**Exercise**.
Print the following entries without any change.
________________
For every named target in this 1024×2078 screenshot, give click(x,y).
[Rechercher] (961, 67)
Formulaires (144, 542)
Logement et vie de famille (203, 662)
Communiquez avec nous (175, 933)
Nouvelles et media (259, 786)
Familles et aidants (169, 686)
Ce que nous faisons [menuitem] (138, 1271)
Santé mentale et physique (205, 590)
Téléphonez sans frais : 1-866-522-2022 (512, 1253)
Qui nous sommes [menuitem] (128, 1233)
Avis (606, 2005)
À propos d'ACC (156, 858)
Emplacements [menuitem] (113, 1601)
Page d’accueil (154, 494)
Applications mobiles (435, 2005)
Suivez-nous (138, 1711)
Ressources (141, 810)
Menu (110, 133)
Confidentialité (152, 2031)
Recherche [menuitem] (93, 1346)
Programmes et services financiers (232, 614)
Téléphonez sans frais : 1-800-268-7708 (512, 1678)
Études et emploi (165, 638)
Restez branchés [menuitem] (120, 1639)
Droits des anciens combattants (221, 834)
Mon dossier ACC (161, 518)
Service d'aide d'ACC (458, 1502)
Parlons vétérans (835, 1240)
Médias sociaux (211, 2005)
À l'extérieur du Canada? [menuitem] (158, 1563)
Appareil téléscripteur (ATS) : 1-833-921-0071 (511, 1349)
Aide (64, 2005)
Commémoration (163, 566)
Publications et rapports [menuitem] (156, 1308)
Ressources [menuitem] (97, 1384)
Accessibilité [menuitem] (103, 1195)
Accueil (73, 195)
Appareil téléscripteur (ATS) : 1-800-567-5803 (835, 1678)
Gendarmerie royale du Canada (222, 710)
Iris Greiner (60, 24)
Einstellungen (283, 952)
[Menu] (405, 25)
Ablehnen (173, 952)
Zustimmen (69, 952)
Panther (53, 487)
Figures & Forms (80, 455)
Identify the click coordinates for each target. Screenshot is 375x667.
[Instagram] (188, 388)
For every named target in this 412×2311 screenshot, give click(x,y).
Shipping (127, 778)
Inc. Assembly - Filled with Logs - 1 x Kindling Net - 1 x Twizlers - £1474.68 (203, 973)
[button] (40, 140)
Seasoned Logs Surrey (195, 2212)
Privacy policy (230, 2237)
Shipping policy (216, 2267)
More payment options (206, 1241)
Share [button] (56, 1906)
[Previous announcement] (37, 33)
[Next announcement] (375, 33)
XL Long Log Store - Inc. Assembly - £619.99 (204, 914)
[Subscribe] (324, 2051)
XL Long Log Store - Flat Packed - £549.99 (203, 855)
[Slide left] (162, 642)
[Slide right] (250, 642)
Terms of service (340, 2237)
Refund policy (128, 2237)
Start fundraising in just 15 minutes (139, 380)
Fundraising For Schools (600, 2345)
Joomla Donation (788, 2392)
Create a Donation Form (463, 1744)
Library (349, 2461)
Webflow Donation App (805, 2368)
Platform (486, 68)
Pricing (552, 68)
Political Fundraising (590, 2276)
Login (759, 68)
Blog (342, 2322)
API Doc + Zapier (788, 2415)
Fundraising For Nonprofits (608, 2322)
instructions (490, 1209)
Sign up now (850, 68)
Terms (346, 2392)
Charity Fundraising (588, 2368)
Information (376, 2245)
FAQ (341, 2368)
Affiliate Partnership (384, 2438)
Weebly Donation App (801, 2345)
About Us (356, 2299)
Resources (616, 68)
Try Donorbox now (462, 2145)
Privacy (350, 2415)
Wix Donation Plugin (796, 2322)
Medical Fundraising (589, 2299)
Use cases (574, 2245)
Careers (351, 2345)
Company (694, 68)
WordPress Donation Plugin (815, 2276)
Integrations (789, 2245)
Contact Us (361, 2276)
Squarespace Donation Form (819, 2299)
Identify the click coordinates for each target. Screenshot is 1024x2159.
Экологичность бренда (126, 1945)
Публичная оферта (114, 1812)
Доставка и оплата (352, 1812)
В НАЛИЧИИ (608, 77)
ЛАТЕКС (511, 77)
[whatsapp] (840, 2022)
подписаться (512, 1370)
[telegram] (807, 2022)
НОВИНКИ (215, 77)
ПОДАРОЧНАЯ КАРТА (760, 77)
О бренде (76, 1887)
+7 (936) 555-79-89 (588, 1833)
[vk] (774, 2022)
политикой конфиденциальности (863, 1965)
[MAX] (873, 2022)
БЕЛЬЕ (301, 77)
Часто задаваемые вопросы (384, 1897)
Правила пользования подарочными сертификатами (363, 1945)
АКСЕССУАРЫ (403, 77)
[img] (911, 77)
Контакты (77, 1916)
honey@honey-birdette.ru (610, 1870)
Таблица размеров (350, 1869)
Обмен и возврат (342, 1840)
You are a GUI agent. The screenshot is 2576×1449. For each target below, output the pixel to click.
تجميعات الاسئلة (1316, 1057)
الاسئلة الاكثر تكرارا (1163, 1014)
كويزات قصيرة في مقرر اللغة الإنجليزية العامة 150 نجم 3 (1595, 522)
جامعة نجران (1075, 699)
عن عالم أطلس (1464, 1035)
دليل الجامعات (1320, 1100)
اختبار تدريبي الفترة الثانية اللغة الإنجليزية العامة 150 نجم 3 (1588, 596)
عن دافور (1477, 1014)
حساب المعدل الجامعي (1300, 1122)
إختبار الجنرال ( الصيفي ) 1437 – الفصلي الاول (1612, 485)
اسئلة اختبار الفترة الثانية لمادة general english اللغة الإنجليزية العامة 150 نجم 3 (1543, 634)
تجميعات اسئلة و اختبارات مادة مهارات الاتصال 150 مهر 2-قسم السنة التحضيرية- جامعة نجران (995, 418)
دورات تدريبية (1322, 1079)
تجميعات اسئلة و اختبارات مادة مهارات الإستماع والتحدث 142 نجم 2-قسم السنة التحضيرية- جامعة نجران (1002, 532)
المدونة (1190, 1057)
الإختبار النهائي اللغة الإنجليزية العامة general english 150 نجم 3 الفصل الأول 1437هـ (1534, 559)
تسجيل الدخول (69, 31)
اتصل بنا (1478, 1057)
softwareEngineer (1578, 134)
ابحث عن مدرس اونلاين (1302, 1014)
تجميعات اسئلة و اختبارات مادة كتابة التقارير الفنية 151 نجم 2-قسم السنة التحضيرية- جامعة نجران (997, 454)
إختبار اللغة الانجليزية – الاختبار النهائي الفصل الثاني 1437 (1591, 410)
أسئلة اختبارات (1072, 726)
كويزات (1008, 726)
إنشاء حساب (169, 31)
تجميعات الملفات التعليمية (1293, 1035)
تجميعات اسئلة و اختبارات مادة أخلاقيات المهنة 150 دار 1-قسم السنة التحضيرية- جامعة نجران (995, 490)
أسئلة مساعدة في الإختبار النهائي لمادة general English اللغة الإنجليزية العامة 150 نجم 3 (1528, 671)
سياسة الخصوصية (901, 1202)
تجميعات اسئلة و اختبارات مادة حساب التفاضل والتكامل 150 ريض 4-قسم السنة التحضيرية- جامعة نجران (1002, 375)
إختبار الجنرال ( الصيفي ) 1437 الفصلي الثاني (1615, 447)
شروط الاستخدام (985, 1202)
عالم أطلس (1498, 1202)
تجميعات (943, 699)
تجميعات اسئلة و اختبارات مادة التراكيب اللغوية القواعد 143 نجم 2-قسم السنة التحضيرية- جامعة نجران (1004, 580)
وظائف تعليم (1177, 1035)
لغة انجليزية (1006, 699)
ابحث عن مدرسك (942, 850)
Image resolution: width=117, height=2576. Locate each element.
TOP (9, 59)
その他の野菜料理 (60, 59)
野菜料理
________________
**Problem solution**.
For every named target in this 1024×2078 screenshot, give click(x,y).
[Rechercher] (961, 67)
Formulaires (144, 542)
Logement et vie de famille (203, 662)
Communiquez avec nous (175, 933)
Nouvelles et media (259, 786)
Familles et aidants (169, 686)
Ce que nous faisons [menuitem] (138, 1271)
Santé mentale et physique (205, 590)
Téléphonez sans frais : 1-866-522-2022 (512, 1253)
Qui nous sommes [menuitem] (128, 1233)
Avis (606, 2005)
À propos d'ACC (156, 858)
Emplacements [menuitem] (113, 1601)
Page d’accueil (154, 494)
Applications mobiles (435, 2005)
Suivez-nous (138, 1711)
Ressources (141, 810)
Menu (110, 133)
Confidentialité (152, 2031)
Recherche [menuitem] (93, 1346)
Programmes et services financiers (232, 614)
Téléphonez sans frais : 1-800-268-7708 (512, 1678)
Études et emploi (165, 638)
Restez branchés [menuitem] (120, 1639)
Droits des anciens combattants (221, 834)
Mon dossier ACC (161, 518)
Service d'aide d'ACC (458, 1502)
Parlons vétérans (835, 1240)
Médias sociaux (211, 2005)
À l'extérieur du Canada? [menuitem] (158, 1563)
Appareil téléscripteur (ATS) : 1-833-921-0071 (511, 1349)
Aide (64, 2005)
Commémoration (163, 566)
Publications et rapports [menuitem] (156, 1308)
Ressources [menuitem] (97, 1384)
Accessibilité [menuitem] (103, 1195)
Accueil (73, 195)
Appareil téléscripteur (ATS) : 1-800-567-5803 (835, 1678)
Gendarmerie royale du Canada (222, 710)
Iris Greiner (60, 24)
Einstellungen (283, 952)
[Menu] (405, 25)
Ablehnen (173, 952)
Zustimmen (69, 952)
Panther (53, 487)
Figures & Forms (80, 455)
Identify the click coordinates for each target. Screenshot is 375x667.
[Instagram] (188, 388)
For every named target in this 412×2311 screenshot, give click(x,y).
Shipping (127, 778)
Inc. Assembly - Filled with Logs - 1 x Kindling Net - 1 x Twizlers - £1474.68 (203, 973)
[button] (40, 140)
Seasoned Logs Surrey (195, 2212)
Privacy policy (230, 2237)
Shipping policy (216, 2267)
More payment options (206, 1241)
Share [button] (56, 1906)
[Previous announcement] (37, 33)
[Next announcement] (375, 33)
XL Long Log Store - Inc. Assembly - £619.99 (204, 914)
[Subscribe] (324, 2051)
XL Long Log Store - Flat Packed - £549.99 (203, 855)
[Slide left] (162, 642)
[Slide right] (250, 642)
Terms of service (340, 2237)
Refund policy (128, 2237)
Start fundraising in just 15 minutes (139, 380)
Fundraising For Schools (600, 2345)
Joomla Donation (788, 2392)
Create a Donation Form (463, 1744)
Library (349, 2461)
Webflow Donation App (805, 2368)
Platform (486, 68)
Pricing (552, 68)
Political Fundraising (590, 2276)
Login (759, 68)
Blog (342, 2322)
API Doc + Zapier (788, 2415)
Fundraising For Nonprofits (608, 2322)
instructions (490, 1209)
Sign up now (850, 68)
Terms (346, 2392)
Charity Fundraising (588, 2368)
Information (376, 2245)
FAQ (341, 2368)
Affiliate Partnership (384, 2438)
Weebly Donation App (801, 2345)
About Us (356, 2299)
Resources (616, 68)
Try Donorbox now (462, 2145)
Privacy (350, 2415)
Wix Donation Plugin (796, 2322)
Medical Fundraising (589, 2299)
Use cases (574, 2245)
Careers (351, 2345)
Company (694, 68)
WordPress Donation Plugin (815, 2276)
Integrations (789, 2245)
Contact Us (361, 2276)
Squarespace Donation Form (819, 2299)
Identify the click coordinates for each target. Screenshot is 1024x2159.
Экологичность бренда (126, 1945)
Публичная оферта (114, 1812)
Доставка и оплата (352, 1812)
В НАЛИЧИИ (608, 77)
ЛАТЕКС (511, 77)
[whatsapp] (840, 2022)
подписаться (512, 1370)
[telegram] (807, 2022)
НОВИНКИ (215, 77)
ПОДАРОЧНАЯ КАРТА (760, 77)
О бренде (76, 1887)
+7 (936) 555-79-89 (588, 1833)
[vk] (774, 2022)
политикой конфиденциальности (863, 1965)
[MAX] (873, 2022)
БЕЛЬЕ (301, 77)
Часто задаваемые вопросы (384, 1897)
Правила пользования подарочными сертификатами (363, 1945)
АКСЕССУАРЫ (403, 77)
[img] (911, 77)
Контакты (77, 1916)
honey@honey-birdette.ru (610, 1870)
Таблица размеров (350, 1869)
Обмен и возврат (342, 1840)
You are a GUI agent. The screenshot is 2576×1449. For each target below, output the pixel to click.
تجميعات الاسئلة (1316, 1057)
الاسئلة الاكثر تكرارا (1163, 1014)
كويزات قصيرة في مقرر اللغة الإنجليزية العامة 150 نجم 3 (1595, 522)
جامعة نجران (1075, 699)
عن عالم أطلس (1464, 1035)
دليل الجامعات (1320, 1100)
اختبار تدريبي الفترة الثانية اللغة الإنجليزية العامة 150 نجم 3 (1588, 596)
عن دافور (1477, 1014)
حساب المعدل الجامعي (1300, 1122)
إختبار الجنرال ( الصيفي ) 1437 – الفصلي الاول (1612, 485)
اسئلة اختبار الفترة الثانية لمادة general english اللغة الإنجليزية العامة 150 نجم 3 (1543, 634)
تجميعات اسئلة و اختبارات مادة مهارات الاتصال 150 مهر 2-قسم السنة التحضيرية- جامعة نجران (995, 418)
دورات تدريبية (1322, 1079)
تجميعات اسئلة و اختبارات مادة مهارات الإستماع والتحدث 142 نجم 2-قسم السنة التحضيرية- جامعة نجران (1002, 532)
المدونة (1190, 1057)
الإختبار النهائي اللغة الإنجليزية العامة general english 150 نجم 3 الفصل الأول 1437هـ (1534, 559)
تسجيل الدخول (69, 31)
اتصل بنا (1478, 1057)
softwareEngineer (1578, 134)
ابحث عن مدرس اونلاين (1302, 1014)
تجميعات اسئلة و اختبارات مادة كتابة التقارير الفنية 151 نجم 2-قسم السنة التحضيرية- جامعة نجران (997, 454)
إختبار اللغة الانجليزية – الاختبار النهائي الفصل الثاني 1437 (1591, 410)
أسئلة اختبارات (1072, 726)
كويزات (1008, 726)
إنشاء حساب (169, 31)
تجميعات الملفات التعليمية (1293, 1035)
تجميعات اسئلة و اختبارات مادة أخلاقيات المهنة 150 دار 1-قسم السنة التحضيرية- جامعة نجران (995, 490)
أسئلة مساعدة في الإختبار النهائي لمادة general English اللغة الإنجليزية العامة 150 نجم 3 (1528, 671)
سياسة الخصوصية (901, 1202)
تجميعات اسئلة و اختبارات مادة حساب التفاضل والتكامل 150 ريض 4-قسم السنة التحضيرية- جامعة نجران (1002, 375)
إختبار الجنرال ( الصيفي ) 1437 الفصلي الثاني (1615, 447)
شروط الاستخدام (985, 1202)
عالم أطلس (1498, 1202)
تجميعات (943, 699)
تجميعات اسئلة و اختبارات مادة التراكيب اللغوية القواعد 143 نجم 2-قسم السنة التحضيرية- جامعة نجران (1004, 580)
وظائف تعليم (1177, 1035)
لغة انجليزية (1006, 699)
ابحث عن مدرسك (942, 850)
Image resolution: width=117, height=2576. Locate each element.
TOP (9, 59)
その他の野菜料理 (60, 59)
野菜料理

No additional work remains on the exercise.